Acceleration is the easiest to graph of all - As for the y component of acceleration, you know there has to be only ONE component of acceleration acting on the ball - the gravity, and you know the acceleration due to gravity acts constantly on the ball. As for the x component of acceleration, review your [tex]v_x[/tex] equation. Notice that the x component of velocity is constant throughout the motion - Then ask yourself this question : What is the acceleration of an object that has a constant velocity?

(d) Williams’ slowest serve was at 71 miles per hour. She used the same technique described above but she obviously did not strike this ball as hard. After the match, a local sportscaster said "By serving a slower ball that cleared the net, Williams gave Henin more time to react to her serve because the ball was in the air a little longer than when Williams served her fast ball". Does the sportscaster speak with authority on this subject? Use physics principles to support your response

71mi/hr = 31.74m/s well I guess I would just find the time it takes to land to see if it really is in the air longer.
Assuming it is correct (my thought)

vx= 31.74m/s
Vyt= 0
Soy= 2.37m
Sy= 0
g= -9.8m/s^2

Sy= Soy + Vyt + 0.5gt^2
0= =2.37m + 0*t + 0.5(-9.8)t^2
-2.37= -4.9t^2
t= 0.695
0= 2.37 + 0*t + 0.5 (-9.8)t^2
t= 0.695s

~Then again after thinking about this it doesn't matter how fast you serve the ball b/c that only affects the motion in the x direction and the time the ball stays in the air is the same so the commentator is incorrect in physics principles.

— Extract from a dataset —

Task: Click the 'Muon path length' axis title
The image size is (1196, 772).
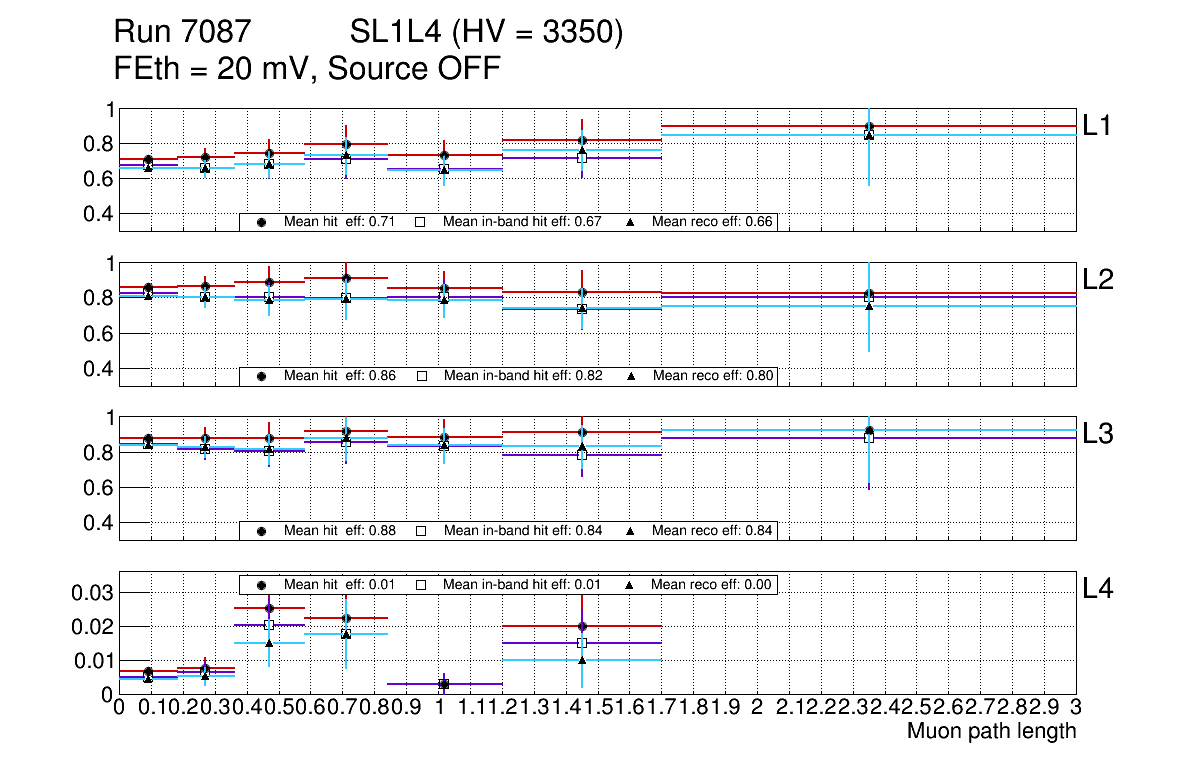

You are absolutely correct - It doesn't matter if X component of velocity is 1 mile / hour or 121294812849489175092 miles / hour, since in projectile motion, X component and Y component of motions are independent. Notice the time you found in this question is exactly the same as the previous questions.

 

[~christina~]

Thanks Alot!

 

[shuh]

This is really impressive.. Can we have it as one of the best homework threads?